### Written instruction:
Can you rewrite the data from the line with "1080x581 pixels. At" to the line with "tap(127, 219)", putting "light bulb" in place of "lightbulb" and keeping everything else the same? Leave the pictures out of your answer.

### Data entries:
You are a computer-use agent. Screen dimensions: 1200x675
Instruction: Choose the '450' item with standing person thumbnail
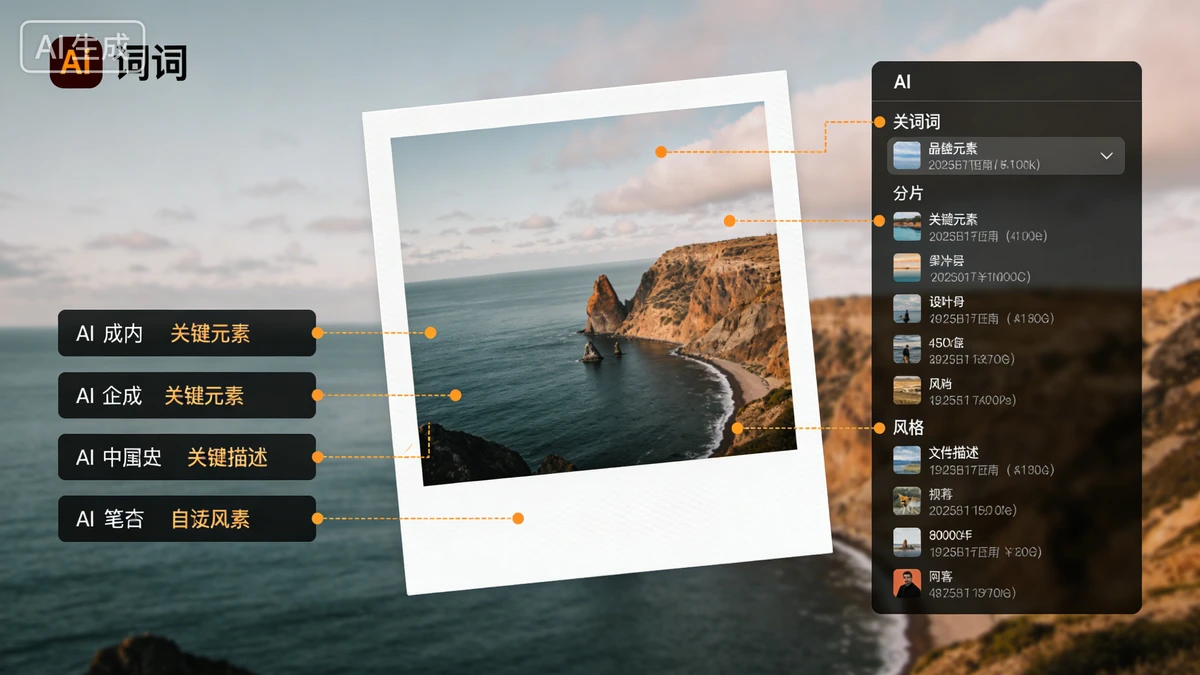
...
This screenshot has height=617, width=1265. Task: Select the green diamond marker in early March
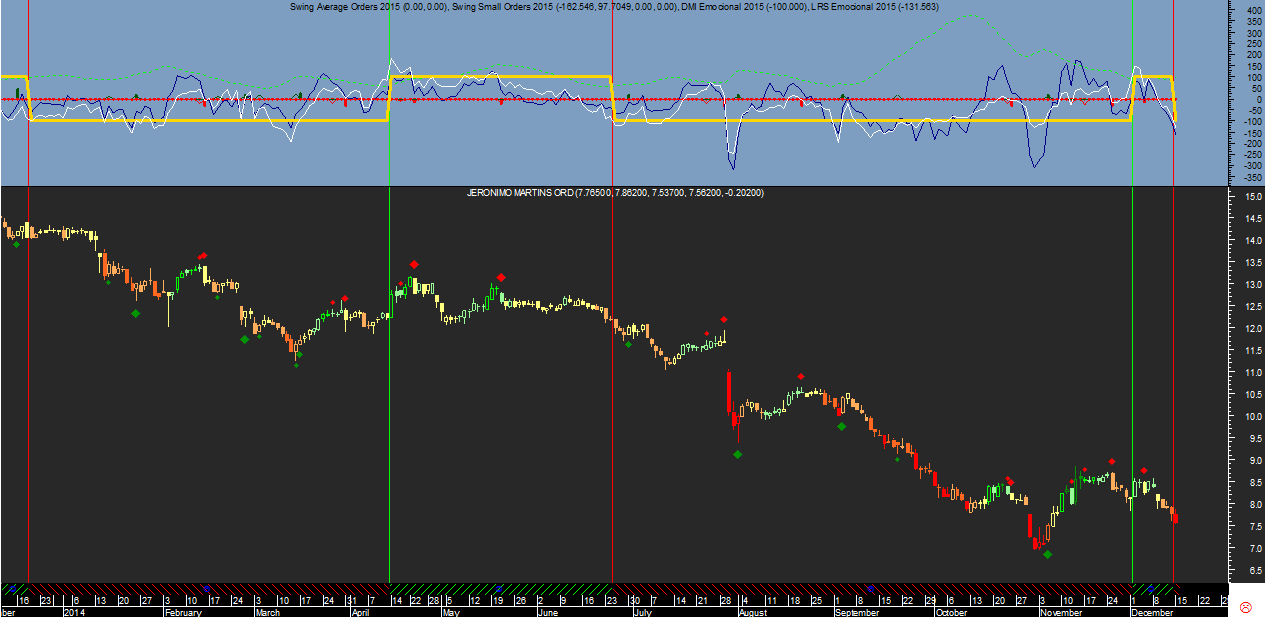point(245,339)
* * *
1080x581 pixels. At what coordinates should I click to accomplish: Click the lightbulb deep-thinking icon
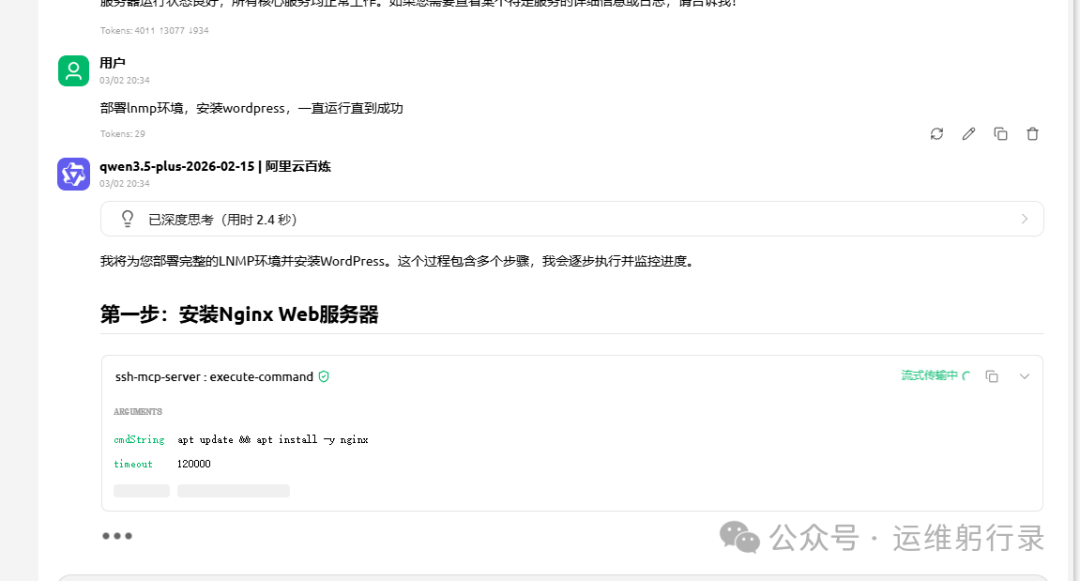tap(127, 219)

### Written answer:
1080x581 pixels. At what coordinates should I click to accomplish: Click the light bulb deep-thinking icon
tap(127, 219)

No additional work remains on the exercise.